'La isla del
tesoro'
Textos de Neruda,
Handke, Barril y Ollé. / Dirección: Esther
Nadal y Ollé. / Intérpretes: Isabelle Bres,
Karla Junyent y Esther Nadal. / Escenario:
La Abadía de Madrid.
Calificación:
JAVIER VILLÁN
MADRID.- De las
tres palabras con que Joan Ollé define este
juguete escénico -poesía, tontería y
música- me quedo con tontería; una
deliciosa tontería verborréica, pues
deliciosas son las tres actrices que
manejan este ingenioso discurso con riqueza
de matices y una inocencia cautivadora:
Bres, Junyent y Nadal.
El texto de
La isla... es abierto y teatralmente
inane; tanto que, en vez de una hora,
podría durar tres o cuatro, depende de la
voluntad de los autores para manejar el
diccionario, para las asociaciones verbales
o para interpretar los refranes; o para
injertar algunos textos nerudianos. Las
posibilidades absurdas del idioma pueden
ser infinitas.
A todas las palabras,
convenientemente adjetivadas por
calificación heterodoxa o por yuxtaposición
simple, puede hallársele un sentido
infinito. Lo malo es que esa infinitud
puede ser la infinitud de la nada.

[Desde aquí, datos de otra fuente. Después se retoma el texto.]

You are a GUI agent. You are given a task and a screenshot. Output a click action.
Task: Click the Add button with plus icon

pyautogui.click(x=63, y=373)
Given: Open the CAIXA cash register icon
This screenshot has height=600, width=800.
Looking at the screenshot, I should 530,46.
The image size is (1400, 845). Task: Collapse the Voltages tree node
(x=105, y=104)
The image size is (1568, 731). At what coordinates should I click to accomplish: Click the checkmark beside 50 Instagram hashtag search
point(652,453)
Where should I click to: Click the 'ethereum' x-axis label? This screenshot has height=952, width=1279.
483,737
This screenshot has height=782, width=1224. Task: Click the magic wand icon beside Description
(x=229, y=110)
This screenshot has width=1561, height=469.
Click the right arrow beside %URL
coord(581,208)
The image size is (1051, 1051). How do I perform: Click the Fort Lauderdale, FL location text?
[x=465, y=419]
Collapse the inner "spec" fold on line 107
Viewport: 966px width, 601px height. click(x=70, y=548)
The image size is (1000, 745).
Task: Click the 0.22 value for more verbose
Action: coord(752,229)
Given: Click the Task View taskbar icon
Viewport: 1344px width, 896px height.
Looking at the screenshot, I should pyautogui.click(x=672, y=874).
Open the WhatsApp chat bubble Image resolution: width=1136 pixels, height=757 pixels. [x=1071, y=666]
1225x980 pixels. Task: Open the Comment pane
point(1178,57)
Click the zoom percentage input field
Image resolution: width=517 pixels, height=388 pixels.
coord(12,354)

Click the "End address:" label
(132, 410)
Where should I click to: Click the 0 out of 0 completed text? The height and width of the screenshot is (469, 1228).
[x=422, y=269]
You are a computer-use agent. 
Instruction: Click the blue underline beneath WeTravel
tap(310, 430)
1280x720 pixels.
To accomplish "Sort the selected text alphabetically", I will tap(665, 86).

Los
refranes pueden ser puro delirio y los
Veinte poemas de amor convertirse en
la cantinela de los niños de San Ildefonso
en la lotería.
La poesía de Neruda
queda bien con esa salmodia cantarina; el
chileno la salmodiaba con el ritmo cansino
de sacerdote antiguo y tampoco quedaba mal.
La isla del tesoro añade un toque
infantil y viejo; desde el escenario una
actriz dice una palabra y la gente,
siguiendo el esquema deductivo o
acumulativo del juego, completa la frase.
La respuesta participativa no fue
entusiasta, pero demostró que algunos se
estaban divirtiendo. A ratos, yo también.